India’s exports may remain a weak link: CRISIL
The Dollar Business Bureau |
India’s exports are likely to remain weak due to subdued global growth, research firm CRISIL said in a report on the Indian economy – ‘Choosing trend over cycle’ released on Monday. The country’s exports as well as imports have fallen down which made the trade deficit remain mute so far, and CRISIL believes this could prove transient.
When there is structural weakness in the trade, imports would increase as domestic demand and investments upsurge, and commodity prices would stabilise. India’s target to double the exports of goods and services to $900 billion by FY 2020 from $470 billion in FY 2015 might prove a tad too ambitious if the current cyclical slowdown lasts and structural issues are not addressed, CRISIL said.
The government’s Make in India initiative, which aims to generate largescale employment and make the country a world-class exports hub, could also be left hobbled, it said. India’s exports have declined for the second fiscal on the trot now. There was a steep 15.9% decline in the exports during the last fiscal as per the Union Commerce Ministry data.
According to CRISIL, a subdued global environment and a sharp decline in commodity prices – especially oil – have been the main reasons for a decline in India’s exports. But it is also true that the decline has been more than warranted. While the world real GDP growth improved from 3.2% in 2009-2011 to 3.4% in 2012- 2014, the country’s real growth of exports came down from 11.1% to 4.1%.
As per the CRISIL report, among India’s top 10 export items, the country does not enjoy competitive advantage in three and has seen competitiveness decline in three others.

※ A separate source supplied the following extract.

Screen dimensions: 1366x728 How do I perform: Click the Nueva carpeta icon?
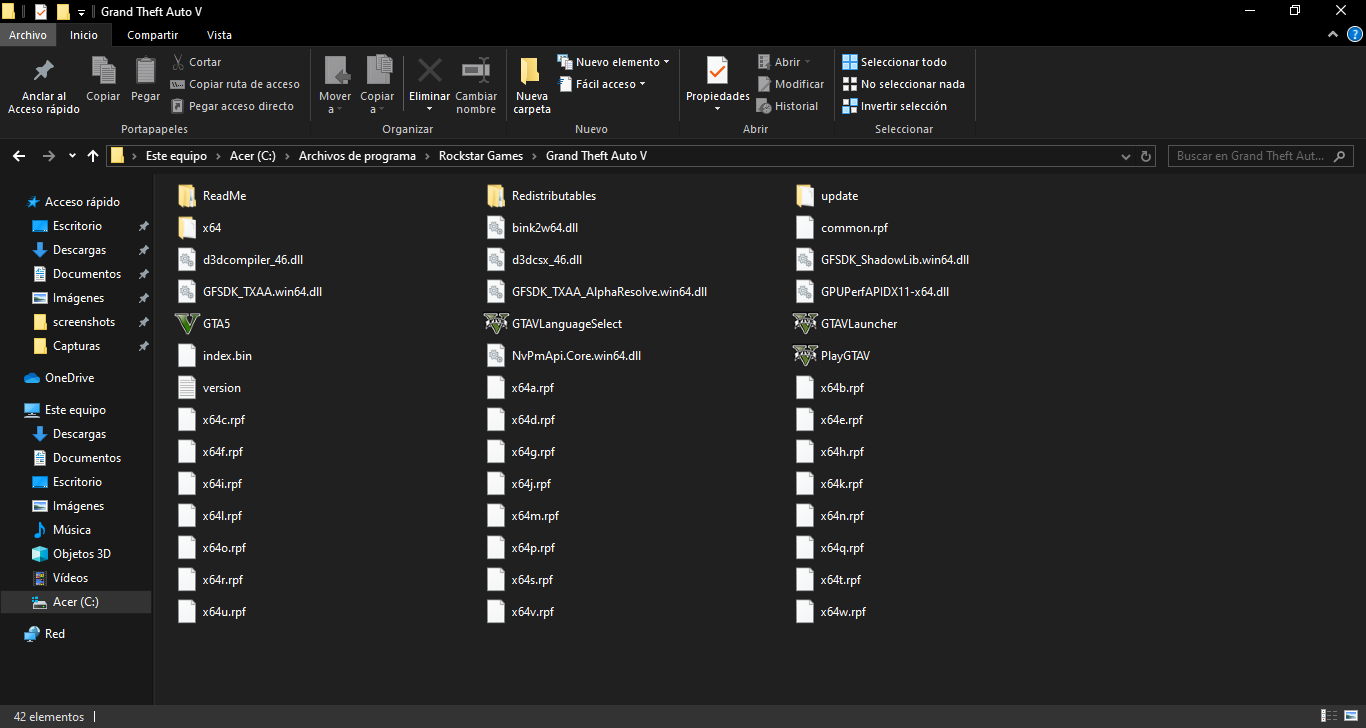pyautogui.click(x=532, y=72)
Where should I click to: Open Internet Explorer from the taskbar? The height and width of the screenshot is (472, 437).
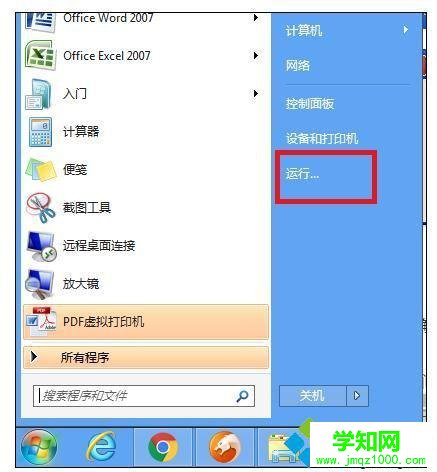pos(101,447)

The present government has been taking a number steps to create a level playing field, which was amply reflected in India’s improved competitiveness rankings in the last two years.
By not being a part of Trans Pacific Partnership (TPP), India risks losing out a significant chunk of its export market to its rivals. The country is negotiating few agreements bilaterally with the TPP members like Australia and Canada, which can secure preferential access for its exports. Similar agreements should be negotiated for the Regional Comprehensive Economic Partnership, the report said.
India also needs to invest in skilling its manpower and developing the infrastructure to be able to attract huge foreign investments and become an international exporting hub, the report further suggested.